What basE91 does
basE91 (sometimes written Base91) encodes arbitrary bytes into a string of printable ASCII characters so binary data can travel safely through text-only channels. Its appeal over Base64 is efficiency: it carries more information per output character, so encoded payloads are noticeably shorter.
How it works
The encoder treats the input as a stream of bits and reads them into a bit buffer. Whenever the buffer holds enough bits it pulls a value of either 13 or 14 bits — choosing 14 bits when the low 13 bits would exceed 88, which keeps every value below 8281 (that is 91 * 91). Each value is then written as two characters: the low digit is value mod 91 and the high digit is value / 91, both indexed into the 91-character alphabet.
v = buffer & 0x1FFF // try 13 bits
if v > 88: shift out 13 bits
else: v = buffer & 0x3FFF, shift out 14 bits
emit alphabet[v % 91], alphabet[v / 91]
Decoding reverses this: characters are read in pairs, recombined as low + high * 91, and the bits are streamed back out as bytes.

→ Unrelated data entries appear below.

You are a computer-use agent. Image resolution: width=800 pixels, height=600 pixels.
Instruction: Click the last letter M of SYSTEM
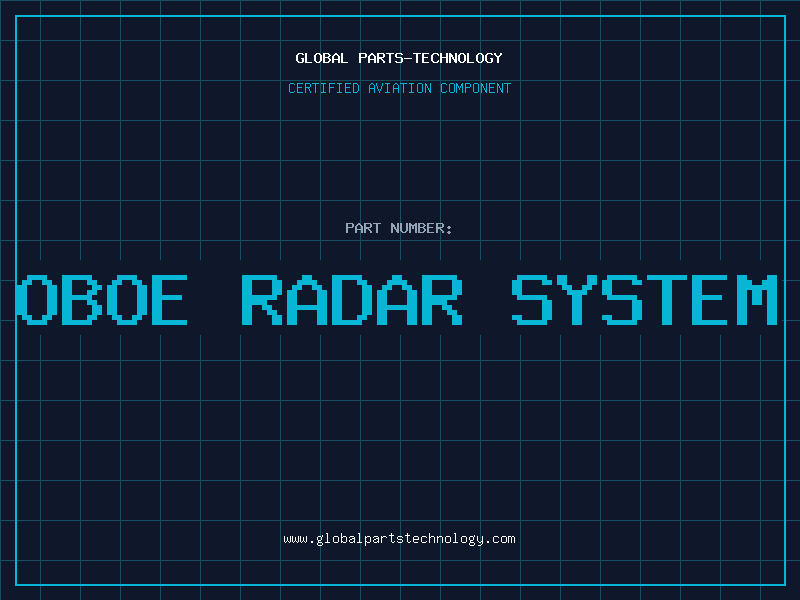click(x=757, y=300)
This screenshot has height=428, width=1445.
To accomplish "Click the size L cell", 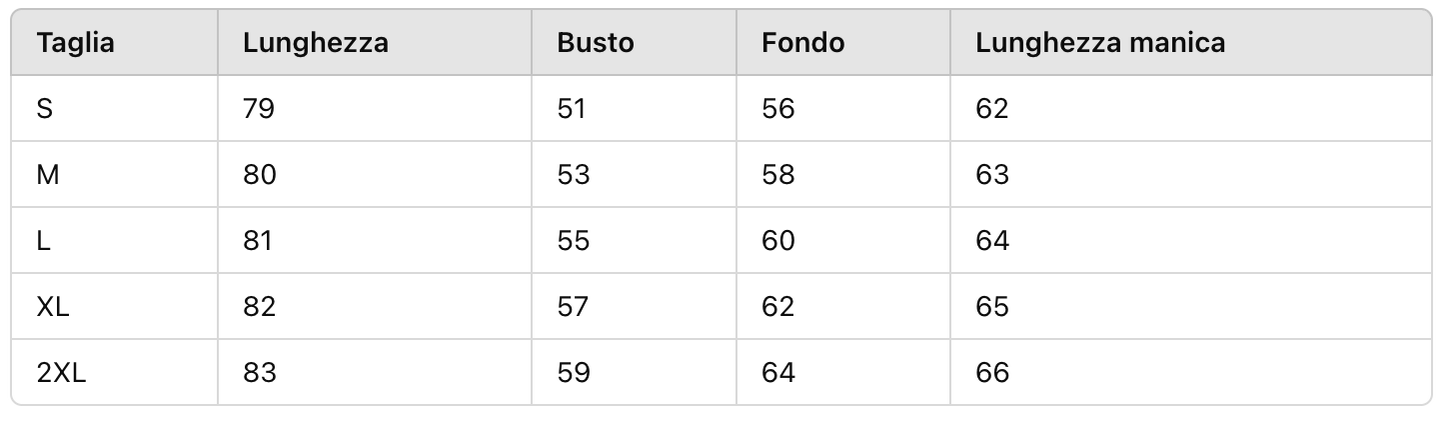I will [43, 241].
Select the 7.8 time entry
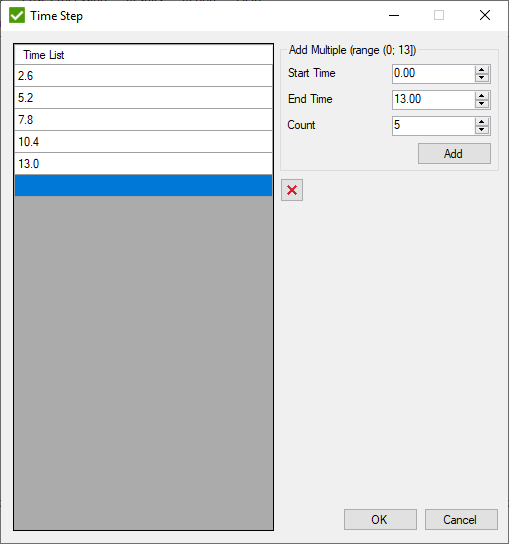Screen dimensions: 509x544 tap(143, 120)
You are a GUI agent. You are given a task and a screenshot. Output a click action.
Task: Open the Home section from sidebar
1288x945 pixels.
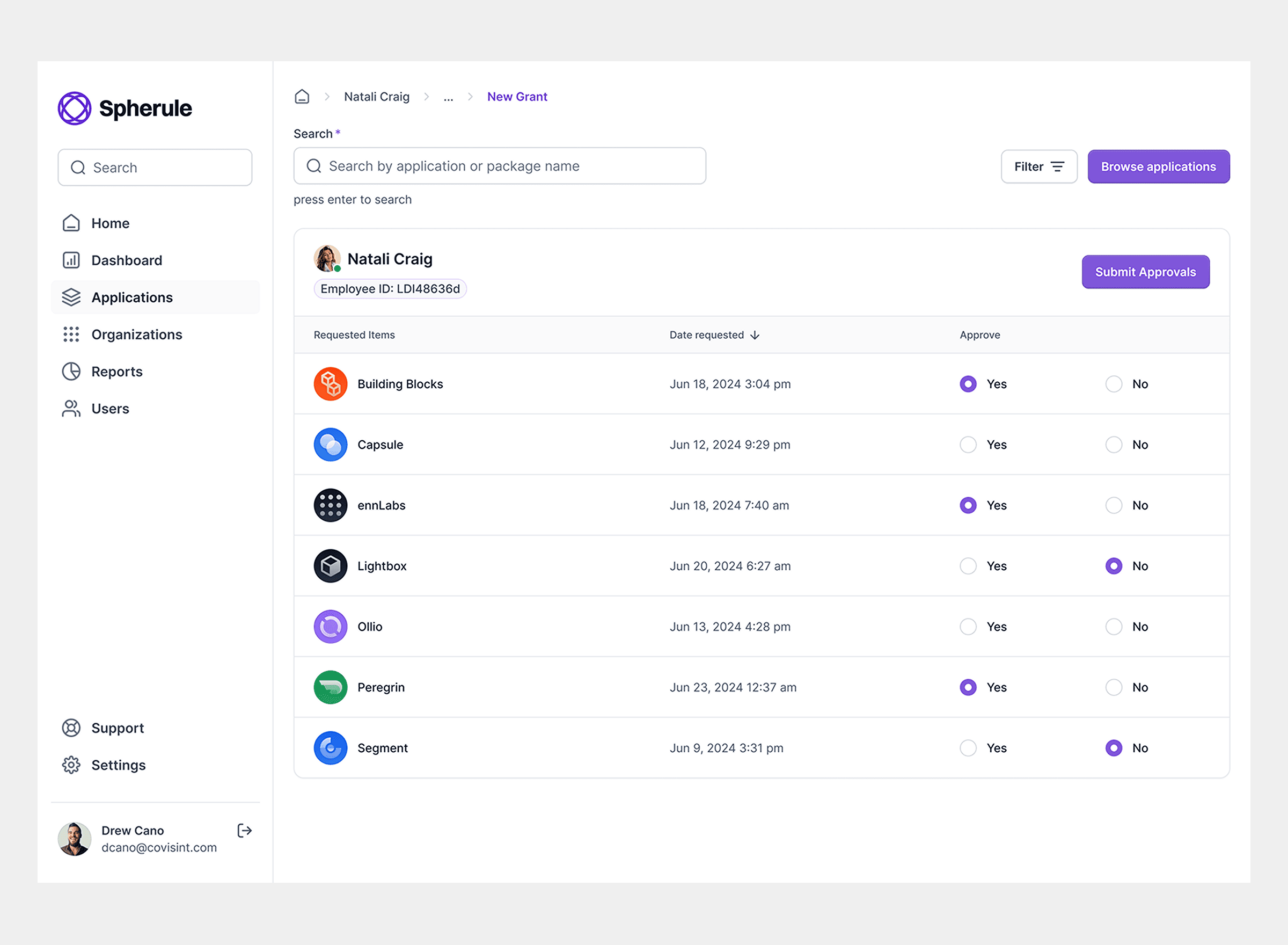(71, 222)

Why the 13/14 bit trick gives better density
The clever part of basE91 is the adaptive bit-width. If it always used 13 bits per two-character pair, each pair would carry log₂(91²) ≈ 13.15 bits of entropy, slightly better than Base64’s 6 bits per character. But by sometimes consuming 14 bits when the 13-bit value is small enough (≤88), the encoder extracts a bit more data from each character pair without exceeding the 91² symbol space. The result is an average payload density of roughly 13.3 bits per two output characters — about 16% better overhead than Base64.
In practical terms: a 100-byte binary encoded with Base64 produces about 136 characters. With basE91 the same 100 bytes typically produces around 123 characters — roughly 10% shorter.
The alphabet and its exclusions
basE91 uses 91 printable ASCII characters. The characters excluded from the 95 printable ASCII set are the 4 most likely to cause problems in text contexts:
- Single quote
'— breaks SQL and YAML string delimiters - Double quote
"— breaks JSON and HTML attribute values - Backslash
\— escape character in virtually all string literals - The soft-hyphen / certain extended characters
The remaining 91 printable characters are safe in most text environments without additional escaping, making basE91 practical for embedding in JSON values, source code comments, and configuration files.
When to use basE91 vs Base64
- Use basE91 when payload size matters (email attachments with strict size limits, embedded blobs in constrained bandwidth contexts) and you control both the encoder and decoder.
- Use Base64 when you need universal compatibility. Base64 is supported natively in every major language’s standard library; basE91 is not.
- Use basE91url (if you need URL safety) — there is no standard URL-safe basE91 variant, so for URLs stay with Base64url.
Remember that decoding yields raw bytes; this tool then interprets them as UTF-8, so feeding it a non-text binary will produce a decode error rather than readable text.